En effet, l’avantage de ce prêt concerne moins la durée de remboursement que celle du différé d’amortissement, qui permet à un accédant à la propriété de ne pas payer d’intérêts pendant un laps de temps assez long. C’est pourquoi le Gouvernement émet, évidemment, un avis défavorable sur cet amendement.
L’amendement n° II-557, qui vise à supprimer le zonage, soulève une vraie question. Comment aider de manière équitable des personnes qui habitent dans des zones où les prix de l’immobilier sont différents ? Concrètement, dans ma ville, Châlons-en-Champagne, le mètre carré s’établit à 1 800 euros, tandis qu’il s’élève à 3 500 euros à Lyon et à 7 000 euros à Paris.
Si le prêt est identique dans chacun des territoires, en pratique, seuls les primo-accédants de la zone C seront aidés – ce qui est d’ailleurs le cas avec le prêt à taux zéro actuel –, à l’exclusion de nos concitoyens voulant devenir propriétaires en zone A, c’est-à-dire dans une grande partie de l’Île-de-France et une partie du bassin méditerranéen, et en zone B1 ou B2, correspondant respectivement aux agglomérations de plus de 200 000 et de 50 000 habitants.
Aujourd'hui, 50 % des prêts à taux zéro, dont la moitié concerne des constructions neuves, sont accordés en zone C, alors que celle-ci accueille 30 % des habitants.
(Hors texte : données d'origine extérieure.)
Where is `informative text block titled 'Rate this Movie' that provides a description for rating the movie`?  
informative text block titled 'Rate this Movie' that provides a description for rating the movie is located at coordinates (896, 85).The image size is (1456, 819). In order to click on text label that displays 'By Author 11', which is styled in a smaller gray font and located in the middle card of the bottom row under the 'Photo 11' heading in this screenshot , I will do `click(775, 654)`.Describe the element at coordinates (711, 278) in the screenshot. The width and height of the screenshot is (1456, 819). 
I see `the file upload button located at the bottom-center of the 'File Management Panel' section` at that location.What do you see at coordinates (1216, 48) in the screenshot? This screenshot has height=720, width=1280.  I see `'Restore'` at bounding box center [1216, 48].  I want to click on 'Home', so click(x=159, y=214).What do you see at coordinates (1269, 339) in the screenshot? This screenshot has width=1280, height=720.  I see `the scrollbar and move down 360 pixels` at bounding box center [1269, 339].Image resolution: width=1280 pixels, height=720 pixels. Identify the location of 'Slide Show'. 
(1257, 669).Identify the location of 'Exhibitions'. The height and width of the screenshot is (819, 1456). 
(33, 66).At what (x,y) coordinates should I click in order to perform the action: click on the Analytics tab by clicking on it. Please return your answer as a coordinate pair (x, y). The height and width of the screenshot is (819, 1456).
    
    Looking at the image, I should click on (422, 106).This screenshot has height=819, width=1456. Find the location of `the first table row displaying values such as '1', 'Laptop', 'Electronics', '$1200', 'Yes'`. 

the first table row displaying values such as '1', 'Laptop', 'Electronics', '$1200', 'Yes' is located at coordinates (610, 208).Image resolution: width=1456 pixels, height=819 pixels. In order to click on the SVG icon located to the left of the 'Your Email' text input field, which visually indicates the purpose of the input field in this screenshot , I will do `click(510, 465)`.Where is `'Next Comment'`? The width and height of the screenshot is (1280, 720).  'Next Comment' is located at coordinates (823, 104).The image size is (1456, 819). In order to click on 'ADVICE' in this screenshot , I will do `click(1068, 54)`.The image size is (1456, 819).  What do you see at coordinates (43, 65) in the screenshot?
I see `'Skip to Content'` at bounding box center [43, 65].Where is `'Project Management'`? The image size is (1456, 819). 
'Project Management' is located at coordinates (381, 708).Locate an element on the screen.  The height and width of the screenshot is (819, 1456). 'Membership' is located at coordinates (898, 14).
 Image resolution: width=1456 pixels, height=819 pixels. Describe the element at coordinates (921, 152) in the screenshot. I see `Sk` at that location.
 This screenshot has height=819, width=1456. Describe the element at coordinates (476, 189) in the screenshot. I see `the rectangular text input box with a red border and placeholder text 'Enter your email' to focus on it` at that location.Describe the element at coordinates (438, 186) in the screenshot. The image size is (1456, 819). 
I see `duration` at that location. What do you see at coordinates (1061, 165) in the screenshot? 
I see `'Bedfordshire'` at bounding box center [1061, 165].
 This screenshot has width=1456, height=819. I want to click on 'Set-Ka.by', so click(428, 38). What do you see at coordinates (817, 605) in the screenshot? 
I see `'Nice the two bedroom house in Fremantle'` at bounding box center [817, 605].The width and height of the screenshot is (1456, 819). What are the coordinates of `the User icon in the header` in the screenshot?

Or, en zone A, où il faudrait construire beaucoup plus, à peine 3 % des prêts à taux zéro visent des constructions neuves. Tout le monde se souvient des dérives du dispositif Robien. Qui plus est, si nous n’aidons pas de façon différenciée des territoires où les prix de l’immobilier sont différents, nous ne répondrons pas à la demande de nos concitoyens qui souhaitent devenir propriétaires en zones A, B1 ou B2.
Et n’oublions pas la finalité de cette réforme ? Nous voulons créer une « France de propriétaires » pour atteindre la moyenne européenne et faire en sorte que le nombre de propriétaires soit plus élevé dans les zones A, B1 et B2.
À l’heure actuelle, en zone C, 70 % des résidents sont déjà propriétaires, pourcentage supérieur à l’objectif du Gouvernement tendant à permettre à deux tiers des Français d’accéder à la propriété. En revanche, en zone A, environ 40 % des habitants sont propriétaires, et ils sont à peine 50 % en zone B1 et 51 % en zone B2. Si toute l’aide est concentrée sur la zone C – tel serait l’effet de l’adoption de l’amendement n° II-557 –, le taux de propriétaires continuera à augmenter dans ces parties du territoire. Or nous savons tous qu’un taux de propriété supérieur à 70 % freine la mobilité professionnelle, comme nous pouvons le constater en Espagne. Ne serait-ce que pour cette raison, le Gouvernement émet un avis défavorable sur cet amendement.
Mais, de surcroît, et ce point est de loin le plus important, la vraie question posée est celle de l’effet de la mesure sur les prix.
Lors du débat sur l’accession à la propriété qui s’est tenu dans cet hémicycle, j’ai été le premier à soulever le sujet, primordial, des conséquences du « PTZ plus » sur les prix. La question est de savoir si nous parviendrons à les contenir ? Je partage totalement votre préoccupation : c’est le risque majeur qui est induit par tous les outils de la politique immobilière, le prêt à taux zéro, certes, mais aussi le dispositif Scellier ou l’APL.